Investasi Dana Haji Dipertanyakan
Adakah Kepastian & Perlindungan Hukum Pengelolaan Dana Haji ?
PEKANBARU AKTUALDETIK.COM - Pengelolaan dana haji merupakan suatu hal yang sangat vital di Indonesia karena dana yang dikelola terbilang cukup besar dan harus sesuai dengan manfaat yang diterima oleh masyarakat.
Penginvestasian pada dana haji memang bertujuan agar dana yang dikelola diharapkan mampu memberi nilai lebih dikemudian hari, namun dilain sisi hal tersebut mengandung ketidakpastian hukum dan tidak ada perlindungan hukum bagi calon jamaah haji.

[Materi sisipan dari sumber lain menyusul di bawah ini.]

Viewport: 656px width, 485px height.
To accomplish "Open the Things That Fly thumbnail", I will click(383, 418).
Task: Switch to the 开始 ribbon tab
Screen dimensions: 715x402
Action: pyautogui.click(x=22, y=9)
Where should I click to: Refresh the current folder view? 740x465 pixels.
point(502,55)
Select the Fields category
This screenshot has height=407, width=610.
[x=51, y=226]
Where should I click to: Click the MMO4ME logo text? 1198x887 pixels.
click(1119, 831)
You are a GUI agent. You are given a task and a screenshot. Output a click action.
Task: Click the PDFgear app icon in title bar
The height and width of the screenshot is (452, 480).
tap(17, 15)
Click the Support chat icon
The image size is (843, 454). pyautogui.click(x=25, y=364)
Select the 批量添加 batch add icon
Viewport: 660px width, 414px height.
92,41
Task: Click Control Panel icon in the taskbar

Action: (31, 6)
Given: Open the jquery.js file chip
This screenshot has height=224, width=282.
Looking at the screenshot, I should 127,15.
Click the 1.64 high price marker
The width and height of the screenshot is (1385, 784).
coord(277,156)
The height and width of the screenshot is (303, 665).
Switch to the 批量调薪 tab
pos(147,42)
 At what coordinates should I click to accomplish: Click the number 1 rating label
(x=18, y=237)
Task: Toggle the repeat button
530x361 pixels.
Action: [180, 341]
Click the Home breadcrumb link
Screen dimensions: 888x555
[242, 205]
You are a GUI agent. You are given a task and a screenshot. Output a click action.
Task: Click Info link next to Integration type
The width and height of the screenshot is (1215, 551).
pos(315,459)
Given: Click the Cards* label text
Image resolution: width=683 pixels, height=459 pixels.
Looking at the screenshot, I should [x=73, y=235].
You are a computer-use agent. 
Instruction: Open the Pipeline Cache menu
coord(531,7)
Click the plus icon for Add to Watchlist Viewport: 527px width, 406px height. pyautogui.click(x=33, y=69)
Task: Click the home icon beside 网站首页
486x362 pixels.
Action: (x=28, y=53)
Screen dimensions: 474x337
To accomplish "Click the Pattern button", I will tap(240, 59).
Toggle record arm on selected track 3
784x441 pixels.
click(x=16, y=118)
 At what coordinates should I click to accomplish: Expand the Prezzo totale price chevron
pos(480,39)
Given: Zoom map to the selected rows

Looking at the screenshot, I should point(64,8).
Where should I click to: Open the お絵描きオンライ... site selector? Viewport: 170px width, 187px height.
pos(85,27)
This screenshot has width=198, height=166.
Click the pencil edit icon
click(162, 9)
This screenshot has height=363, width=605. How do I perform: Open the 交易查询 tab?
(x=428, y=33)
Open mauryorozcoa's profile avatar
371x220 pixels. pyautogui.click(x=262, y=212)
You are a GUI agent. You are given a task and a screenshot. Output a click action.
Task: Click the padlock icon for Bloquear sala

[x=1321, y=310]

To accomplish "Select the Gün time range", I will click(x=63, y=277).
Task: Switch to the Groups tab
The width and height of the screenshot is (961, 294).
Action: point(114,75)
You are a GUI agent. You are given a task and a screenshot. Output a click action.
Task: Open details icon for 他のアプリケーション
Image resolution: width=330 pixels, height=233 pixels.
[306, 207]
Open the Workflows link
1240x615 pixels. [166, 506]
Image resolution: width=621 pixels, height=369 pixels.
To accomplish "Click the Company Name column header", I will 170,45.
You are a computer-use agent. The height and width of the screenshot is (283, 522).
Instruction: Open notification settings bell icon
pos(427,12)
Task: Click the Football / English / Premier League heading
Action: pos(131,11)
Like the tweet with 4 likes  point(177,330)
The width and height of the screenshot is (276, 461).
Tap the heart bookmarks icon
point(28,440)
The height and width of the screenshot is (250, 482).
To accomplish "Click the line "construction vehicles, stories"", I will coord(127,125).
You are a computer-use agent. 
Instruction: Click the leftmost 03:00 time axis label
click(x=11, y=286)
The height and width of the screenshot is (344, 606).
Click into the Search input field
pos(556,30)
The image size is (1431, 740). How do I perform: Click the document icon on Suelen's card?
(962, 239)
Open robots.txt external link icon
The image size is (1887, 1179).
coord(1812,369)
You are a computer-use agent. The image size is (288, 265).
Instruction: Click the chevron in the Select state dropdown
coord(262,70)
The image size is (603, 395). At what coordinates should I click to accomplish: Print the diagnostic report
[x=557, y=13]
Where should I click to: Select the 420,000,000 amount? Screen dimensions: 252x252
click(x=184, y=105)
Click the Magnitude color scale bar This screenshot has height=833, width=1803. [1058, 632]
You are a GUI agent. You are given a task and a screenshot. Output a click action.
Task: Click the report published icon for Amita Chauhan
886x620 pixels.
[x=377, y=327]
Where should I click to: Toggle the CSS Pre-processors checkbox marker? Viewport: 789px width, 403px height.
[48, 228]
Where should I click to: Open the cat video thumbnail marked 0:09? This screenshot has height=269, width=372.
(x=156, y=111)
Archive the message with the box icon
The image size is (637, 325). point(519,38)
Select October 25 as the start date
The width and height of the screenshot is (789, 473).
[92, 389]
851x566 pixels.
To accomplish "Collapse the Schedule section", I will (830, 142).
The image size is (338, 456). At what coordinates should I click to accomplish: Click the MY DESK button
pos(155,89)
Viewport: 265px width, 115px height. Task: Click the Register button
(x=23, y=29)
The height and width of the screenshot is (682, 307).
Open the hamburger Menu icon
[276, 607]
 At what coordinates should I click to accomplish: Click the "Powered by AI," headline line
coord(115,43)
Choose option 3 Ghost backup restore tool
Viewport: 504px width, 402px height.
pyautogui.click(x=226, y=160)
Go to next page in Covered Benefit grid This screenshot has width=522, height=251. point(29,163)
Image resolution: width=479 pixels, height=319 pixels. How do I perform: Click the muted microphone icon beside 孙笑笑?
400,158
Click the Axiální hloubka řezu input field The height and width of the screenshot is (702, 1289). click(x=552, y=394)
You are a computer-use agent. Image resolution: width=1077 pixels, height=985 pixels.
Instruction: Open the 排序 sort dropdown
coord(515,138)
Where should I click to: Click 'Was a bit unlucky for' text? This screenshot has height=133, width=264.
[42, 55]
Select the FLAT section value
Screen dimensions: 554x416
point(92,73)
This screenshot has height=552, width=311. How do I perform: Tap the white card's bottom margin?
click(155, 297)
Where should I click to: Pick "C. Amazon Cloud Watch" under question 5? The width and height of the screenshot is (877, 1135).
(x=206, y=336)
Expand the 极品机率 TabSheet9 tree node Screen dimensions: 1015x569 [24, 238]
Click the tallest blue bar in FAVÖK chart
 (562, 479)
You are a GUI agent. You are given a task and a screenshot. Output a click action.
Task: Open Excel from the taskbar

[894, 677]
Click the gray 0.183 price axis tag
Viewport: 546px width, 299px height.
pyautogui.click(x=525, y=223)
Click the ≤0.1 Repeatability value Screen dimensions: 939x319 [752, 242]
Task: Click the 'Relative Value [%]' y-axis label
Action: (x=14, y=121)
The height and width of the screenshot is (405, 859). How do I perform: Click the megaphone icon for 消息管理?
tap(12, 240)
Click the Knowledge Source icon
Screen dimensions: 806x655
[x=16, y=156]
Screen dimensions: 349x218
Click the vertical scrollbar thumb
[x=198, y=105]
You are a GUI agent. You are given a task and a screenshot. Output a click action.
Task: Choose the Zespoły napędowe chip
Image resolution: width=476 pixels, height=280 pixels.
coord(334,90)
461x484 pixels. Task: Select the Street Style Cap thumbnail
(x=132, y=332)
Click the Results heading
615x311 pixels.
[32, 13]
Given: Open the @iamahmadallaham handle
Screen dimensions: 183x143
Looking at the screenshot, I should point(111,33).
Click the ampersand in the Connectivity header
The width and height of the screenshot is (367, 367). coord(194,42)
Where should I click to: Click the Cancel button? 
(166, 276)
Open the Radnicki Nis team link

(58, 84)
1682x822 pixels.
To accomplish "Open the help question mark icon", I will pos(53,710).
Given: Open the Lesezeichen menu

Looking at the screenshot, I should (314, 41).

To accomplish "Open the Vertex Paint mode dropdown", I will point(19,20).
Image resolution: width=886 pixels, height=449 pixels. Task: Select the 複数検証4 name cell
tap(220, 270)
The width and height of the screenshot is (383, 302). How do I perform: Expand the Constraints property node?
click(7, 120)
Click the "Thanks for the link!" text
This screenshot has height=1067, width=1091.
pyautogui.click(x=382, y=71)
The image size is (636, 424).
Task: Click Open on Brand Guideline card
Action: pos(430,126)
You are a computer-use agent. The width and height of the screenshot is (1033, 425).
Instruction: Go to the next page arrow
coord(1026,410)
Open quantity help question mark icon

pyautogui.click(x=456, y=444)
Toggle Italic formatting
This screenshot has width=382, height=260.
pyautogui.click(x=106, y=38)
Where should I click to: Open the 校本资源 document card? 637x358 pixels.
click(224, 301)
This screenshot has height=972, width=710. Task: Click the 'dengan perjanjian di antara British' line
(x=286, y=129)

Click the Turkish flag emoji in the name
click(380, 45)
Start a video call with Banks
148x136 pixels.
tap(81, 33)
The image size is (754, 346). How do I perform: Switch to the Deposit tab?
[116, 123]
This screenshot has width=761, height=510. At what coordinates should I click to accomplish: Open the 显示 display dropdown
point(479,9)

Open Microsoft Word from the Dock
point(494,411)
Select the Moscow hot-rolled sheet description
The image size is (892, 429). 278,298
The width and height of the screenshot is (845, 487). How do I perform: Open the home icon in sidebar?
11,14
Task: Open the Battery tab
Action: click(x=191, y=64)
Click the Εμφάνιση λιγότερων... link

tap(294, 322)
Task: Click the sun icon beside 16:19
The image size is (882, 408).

Hingga saat ini beberapa pasal yang menjadi kontroversi dari undang-undang tersebut pun masih menjadi polemik, bagaimana tidak berdasarkan kajian dari para pengguggat ke MK pun sudah dilakukan yang artinya hal ini tidak bisa disepelekan, akhir kata semua kembali kepada masyarakat yang menilai.
Polemik wacana penggunaan dana haji untuk infrastruktur ternyata “berbuah” gugatan ke Mahkamah Konstitusi (MK) lewat pengujian beberapa pasal UU No. 34 Tahun 2014 tentang Pengelolaan Keuangan Haji.
Pemohonnya, calon jamaah haji yakni Muhammad Soleh, Muhammad Syafii, dan Andry Ermawan yang mempersoalkan Pasal 24 huruf a, Pasal 46 ayat (2), dan Pasal 48 ayat (1) UU Pengelolaan Keuangan Haji terkait kewenangan Badan Pengelola Keuangan Haji (BPKH) yang boleh menginvestasikan dana haji sesuai prinsip-prinsip yang telah digariskan.
“Hak konstitusional saya dirugikan dengan berlakunya pasal-pasal itu. Saya merupakan salah satu pendaftar calon jamaah haji sejak tahun 2008,” ujar Muhammad Soleh usai sidang perbaikan pengujian UU Pengelolaan Keuangan Haji di Gedung MK Jakarta.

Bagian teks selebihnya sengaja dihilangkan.